++++ TEKST ŹRÓDŁOWY ++++

Jestem teraz zwolennikiem obowiązkowych szczepień wybranych grup zawodowych, które się bardzo narażają i jednocześnie są zagrożeniem dla innych. Pewną nadzieją są leki, które będą w ogromnym procencie blokowały ciężki przebieg choroby - mówi prof. Krzysztof Simon w piątkowym Magazynie Polska Times.pl.
CZYTAJ TAKŻE: Wiceszef MZ: „Nikt w Polsce nie zmarł z powodu podania szczepionki przeciwko COVID-19”. Co z testowaniem pracowników?
Są określone metody walki z epidemią, jedne są bardziej radykalne, inne mniej, niewątpliwie mycie rąk, utrzymywanie dystansu i noszenie dobrych masek jest jedną z tych metod. Drugą - nie jedyną, bo można też badać odporność - jest stosowanie szczepień jako takich na skalę masową
— powiedział prof. Simon.
„Przez szczyt przebijamy się teraz”
W rozmowie z Magazynem przyznał, że jest „teraz zwolennikiem obowiązkowych szczepień, nie całego społeczeństwa, ale wybranych grup zawodowych, które się bardzo narażają i jednocześnie są zagrożeniem dla innych”.
Czyli mam tu na myśli obowiązek szczepień dla służby zdrowia, dla absolutnie wszystkich innych możliwych służb, dla opiekunek do dzieci w przedszkolach, żłobkach, wszędzie tam, gdzie jest ogromne narażenie i łatwe przenoszenie wirusa na inne osoby
— powiedział profesor.

++++ DOSTARCZONE DANE ++++

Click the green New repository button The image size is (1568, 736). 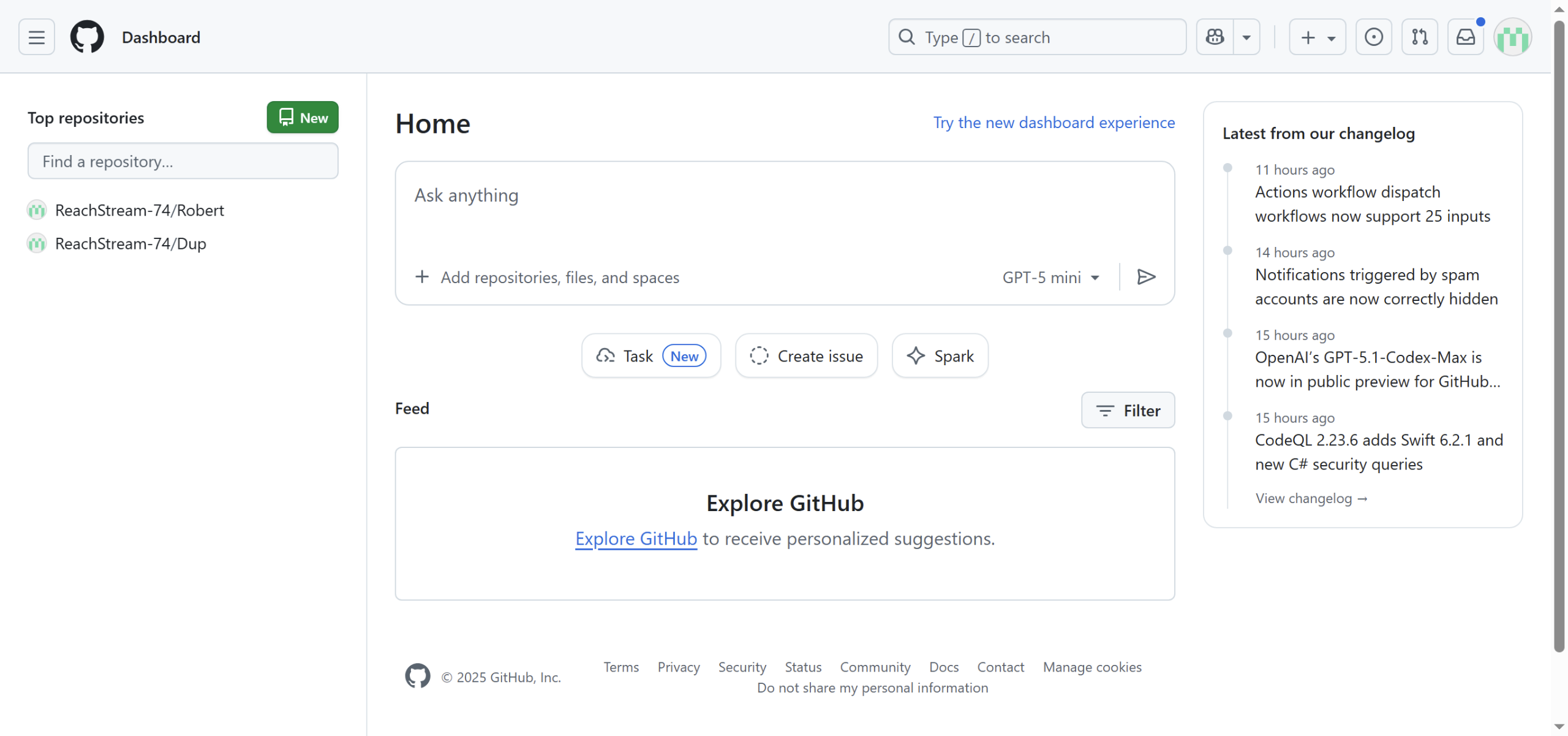coord(303,117)
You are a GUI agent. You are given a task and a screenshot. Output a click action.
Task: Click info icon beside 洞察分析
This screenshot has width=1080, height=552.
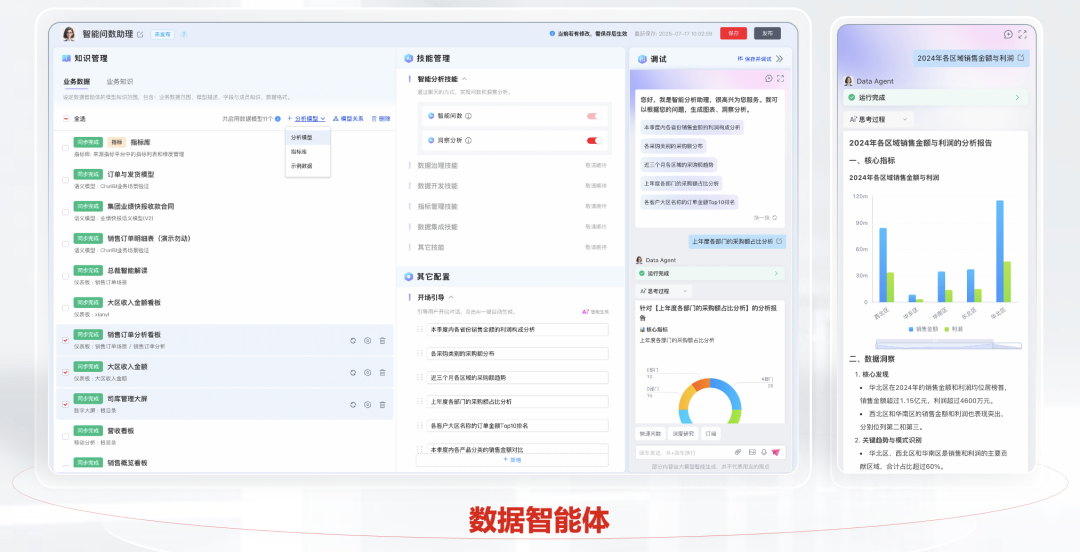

++++

▸ POLECENIA DO ĆWICZENIA
1. Na podstawie tekstu o obowiązkowych szczepieniach proszę odpowiedzieć na poniższe pytania:
(a) W którym magazynie wypowiada się prof. Krzysztof Simon?
(b) Jakie trzy metody walki z epidemią profesor wymienia przed szczepieniami?
(c) W jakich placówkach pracujące opiekunki do dzieci profesor obejmuje obowiązkiem szczepień?
2. Proszę przepisać bez zmian fragment tekstu o obowiązkowych szczepieniach, który rozpoczyna się od słów zawierających „Są określone metody”, a kończy na słowach „powiedział prof. Simon.”.
Zamieszczone wiersze nie są potrzebne do wykonania zadań.

▸ OCZEKIWANE ODPOWIEDZI
1.
(a) W piątkowym Magazynie Polska Times.pl.
(b) Mycie rąk, utrzymywanie dystansu i noszenie dobrych masek.
(c) W przedszkolach i żłobkach.

2.
Są określone metody walki z epidemią, jedne są bardziej radykalne, inne mniej, niewątpliwie mycie rąk, utrzymywanie dystansu i noszenie dobrych masek jest jedną z tych metod. Drugą - nie jedyną, bo można też badać odporność - jest stosowanie szczepień jako takich na skalę masową
— powiedział prof. Simon.